I disegni sottosuperficie così particolareggiati e la definizione a tratteggio del chiaroscuro, che presentava il dipinto nella forma pressoché finale, sono alcune delle caratteristiche della pittura fiamminga del ‘400.
Nella Madonna degli alberetti il disegno ha una linea di contorno molto dettagliata, mentre le zone in ombra, in particolare quelle degli incarnati, sono definite con un tratteggio obliquo, questo è evidente anche ad un esame visivo per la consunzione degli strati pittorici [7].
Anche quando il dipinto aveva dimensioni molto ridotte Bellini incideva i particolari architettonici con un segno netto e preciso utilizzando strumenti geometrici: sono spesso riconoscibili i segni lasciati dal compasso.
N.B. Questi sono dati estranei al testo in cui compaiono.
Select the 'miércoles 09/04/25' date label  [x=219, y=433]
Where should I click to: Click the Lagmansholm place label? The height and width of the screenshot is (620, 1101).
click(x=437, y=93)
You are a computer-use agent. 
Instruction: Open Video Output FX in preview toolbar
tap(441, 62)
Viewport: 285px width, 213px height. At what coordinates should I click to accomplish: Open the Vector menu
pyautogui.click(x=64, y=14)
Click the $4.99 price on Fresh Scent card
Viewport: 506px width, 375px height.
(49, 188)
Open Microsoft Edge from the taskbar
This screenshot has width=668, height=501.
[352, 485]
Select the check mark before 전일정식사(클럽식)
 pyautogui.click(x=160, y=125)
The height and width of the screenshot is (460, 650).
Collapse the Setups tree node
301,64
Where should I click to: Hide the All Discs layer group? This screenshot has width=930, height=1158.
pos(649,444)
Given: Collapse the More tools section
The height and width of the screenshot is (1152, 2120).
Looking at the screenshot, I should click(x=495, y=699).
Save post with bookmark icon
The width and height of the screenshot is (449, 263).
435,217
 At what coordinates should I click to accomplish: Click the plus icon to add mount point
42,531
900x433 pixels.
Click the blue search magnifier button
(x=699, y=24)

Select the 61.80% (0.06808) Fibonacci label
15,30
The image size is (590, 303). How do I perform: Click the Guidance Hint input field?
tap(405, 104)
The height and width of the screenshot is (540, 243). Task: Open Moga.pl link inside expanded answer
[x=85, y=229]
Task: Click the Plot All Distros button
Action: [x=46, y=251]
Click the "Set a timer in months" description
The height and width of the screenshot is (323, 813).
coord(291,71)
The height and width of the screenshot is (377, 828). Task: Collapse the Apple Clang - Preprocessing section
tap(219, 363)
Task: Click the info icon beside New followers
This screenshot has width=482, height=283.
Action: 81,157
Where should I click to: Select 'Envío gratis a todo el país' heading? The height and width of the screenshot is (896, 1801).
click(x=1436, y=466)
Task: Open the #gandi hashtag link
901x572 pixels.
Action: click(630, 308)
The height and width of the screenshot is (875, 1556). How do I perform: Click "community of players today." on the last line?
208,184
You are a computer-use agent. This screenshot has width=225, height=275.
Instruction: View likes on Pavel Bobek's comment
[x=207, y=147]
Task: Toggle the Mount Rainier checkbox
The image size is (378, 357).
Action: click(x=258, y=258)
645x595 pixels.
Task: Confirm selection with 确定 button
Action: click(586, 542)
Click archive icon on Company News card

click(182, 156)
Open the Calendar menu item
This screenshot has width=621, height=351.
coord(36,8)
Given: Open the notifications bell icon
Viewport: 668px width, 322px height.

Le sottili tracce dell’incisione sono appena percettibili in quanto il solco è stato colmato dalla pennellata.
L’imprimitura di biacca in olio di lino
Al di sopra della normale preparazione a gesso e colla è stato rinvenuto [8], in quest’opera, come in quasi tutte le opere dell’autore , uno strato compatto e sottile (sempre inferiore ai 30 micron) di bianco di piombo in olio siccativo di aspetto grigio e abbastanza traslucido.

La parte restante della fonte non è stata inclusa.